Chronic lymphocytic leukemia (CLL) is characterized by progressive accumulation of mature appearing, dysfunctional CD5 positive B lymphocytes. The prognosis of the disease is extremely variable and ranges from patients free of symptoms, having almost normal life span, to an aggressive course of disease which is unresponsive to therapy and often leads to short survival. Prognostic factors including clinical, genetic, molecular and biochemical characteristics can help to identify patients with an expected unfavorable course of disease. Two main subsets of CLL, which differ in clinical behavior, can be distinguished by whether or not CLL cells express an unmutated or mutated gene of immunoglobulin heavy chain variable region (IGHV), reflecting the stage of normal B cell differentiation from which they originate (1). Chromosomal alterations are present in most CLL patients and affect prognosis. CLL with del13q, including deleted region of miR-15a/16-1, which regulates the expression of anti-apoptotic BCL-2 protein is associated with favorable prognosis. At the other end of the spectrum, CLL with del 17p is associated with loss of the tumor suppressor gene TP53, which confers poor prognosis with chemoimmunotherapy (2).

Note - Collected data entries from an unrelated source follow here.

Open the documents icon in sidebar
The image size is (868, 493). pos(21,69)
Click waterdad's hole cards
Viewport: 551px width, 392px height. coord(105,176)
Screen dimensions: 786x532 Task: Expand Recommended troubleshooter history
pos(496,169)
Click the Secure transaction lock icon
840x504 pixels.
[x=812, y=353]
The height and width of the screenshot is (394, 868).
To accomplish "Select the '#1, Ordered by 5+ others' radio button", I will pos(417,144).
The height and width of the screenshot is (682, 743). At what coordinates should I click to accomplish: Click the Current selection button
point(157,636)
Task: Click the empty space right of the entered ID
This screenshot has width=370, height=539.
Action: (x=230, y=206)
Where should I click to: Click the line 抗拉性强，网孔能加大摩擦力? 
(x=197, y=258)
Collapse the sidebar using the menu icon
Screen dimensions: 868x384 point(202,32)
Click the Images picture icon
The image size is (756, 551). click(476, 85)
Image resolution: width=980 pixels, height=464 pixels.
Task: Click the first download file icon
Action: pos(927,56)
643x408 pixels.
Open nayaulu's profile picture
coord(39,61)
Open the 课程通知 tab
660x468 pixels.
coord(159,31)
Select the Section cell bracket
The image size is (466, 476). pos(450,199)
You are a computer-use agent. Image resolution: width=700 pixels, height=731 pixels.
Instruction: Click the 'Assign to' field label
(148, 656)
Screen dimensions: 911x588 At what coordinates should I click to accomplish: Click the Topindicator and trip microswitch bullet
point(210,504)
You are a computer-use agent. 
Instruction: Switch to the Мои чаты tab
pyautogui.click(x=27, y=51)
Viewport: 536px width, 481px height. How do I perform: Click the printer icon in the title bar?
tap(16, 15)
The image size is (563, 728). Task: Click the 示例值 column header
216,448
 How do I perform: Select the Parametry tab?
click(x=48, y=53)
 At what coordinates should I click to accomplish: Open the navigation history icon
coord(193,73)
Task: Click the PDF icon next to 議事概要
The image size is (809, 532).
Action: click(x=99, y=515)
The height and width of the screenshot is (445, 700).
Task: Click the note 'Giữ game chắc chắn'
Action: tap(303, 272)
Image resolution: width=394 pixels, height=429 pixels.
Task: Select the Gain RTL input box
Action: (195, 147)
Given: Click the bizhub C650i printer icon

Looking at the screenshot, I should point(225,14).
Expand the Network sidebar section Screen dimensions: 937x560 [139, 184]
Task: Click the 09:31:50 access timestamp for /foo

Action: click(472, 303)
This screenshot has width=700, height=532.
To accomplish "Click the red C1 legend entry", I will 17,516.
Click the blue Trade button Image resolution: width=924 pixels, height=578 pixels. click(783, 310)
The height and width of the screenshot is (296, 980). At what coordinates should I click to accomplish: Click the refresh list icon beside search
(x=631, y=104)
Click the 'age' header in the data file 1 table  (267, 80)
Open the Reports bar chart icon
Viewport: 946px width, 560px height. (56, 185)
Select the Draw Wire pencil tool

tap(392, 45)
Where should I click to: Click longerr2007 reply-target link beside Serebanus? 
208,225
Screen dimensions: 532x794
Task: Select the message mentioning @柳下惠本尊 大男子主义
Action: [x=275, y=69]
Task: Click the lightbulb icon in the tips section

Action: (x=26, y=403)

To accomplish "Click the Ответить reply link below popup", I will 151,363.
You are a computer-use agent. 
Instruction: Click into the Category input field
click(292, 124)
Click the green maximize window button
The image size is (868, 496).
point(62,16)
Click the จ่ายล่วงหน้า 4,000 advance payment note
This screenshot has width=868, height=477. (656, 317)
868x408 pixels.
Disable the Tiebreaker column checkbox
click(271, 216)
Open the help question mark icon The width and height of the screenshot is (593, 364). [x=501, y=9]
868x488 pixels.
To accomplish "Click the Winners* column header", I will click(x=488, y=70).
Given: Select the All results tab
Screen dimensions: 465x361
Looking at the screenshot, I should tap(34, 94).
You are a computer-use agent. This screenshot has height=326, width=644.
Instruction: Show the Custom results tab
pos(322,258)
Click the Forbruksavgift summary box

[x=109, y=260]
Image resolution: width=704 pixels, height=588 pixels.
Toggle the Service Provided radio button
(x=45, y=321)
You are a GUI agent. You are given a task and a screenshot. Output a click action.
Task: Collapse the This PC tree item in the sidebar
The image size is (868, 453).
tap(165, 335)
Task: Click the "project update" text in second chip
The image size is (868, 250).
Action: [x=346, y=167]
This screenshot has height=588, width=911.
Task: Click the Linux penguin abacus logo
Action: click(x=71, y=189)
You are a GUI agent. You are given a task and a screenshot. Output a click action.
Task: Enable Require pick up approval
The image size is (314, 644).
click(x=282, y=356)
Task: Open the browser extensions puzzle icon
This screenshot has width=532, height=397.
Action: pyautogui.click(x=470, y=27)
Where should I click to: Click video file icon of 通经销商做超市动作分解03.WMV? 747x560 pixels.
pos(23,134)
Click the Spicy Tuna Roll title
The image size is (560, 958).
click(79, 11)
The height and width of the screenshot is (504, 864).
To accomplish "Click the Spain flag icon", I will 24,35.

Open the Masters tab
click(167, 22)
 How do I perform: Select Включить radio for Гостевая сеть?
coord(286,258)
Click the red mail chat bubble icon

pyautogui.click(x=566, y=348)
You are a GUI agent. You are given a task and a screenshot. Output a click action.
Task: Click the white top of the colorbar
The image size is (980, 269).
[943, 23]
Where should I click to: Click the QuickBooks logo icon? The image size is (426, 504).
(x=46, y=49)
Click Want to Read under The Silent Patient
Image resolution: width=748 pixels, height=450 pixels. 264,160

Survival of CLL is dependent on functional B cell receptor (BCR) signaling. The advance of kinase inhibitors, which block BCR signaling, highlighted the potential of targeted therapies in CLL and led to a paradigm change in therapy (3). Specifically, the development of Bruton tyrosine kinase (BTK) inhibitors, such as ibrutinib, has made major advances in CLL therapy, particularly in patients who are unfit for chemoimmunotherapy as well as patients with high risk features such as del17p and TP53 mutations, and patients with relapsed disease or those who are refractory to fludarabine therapy (4-6).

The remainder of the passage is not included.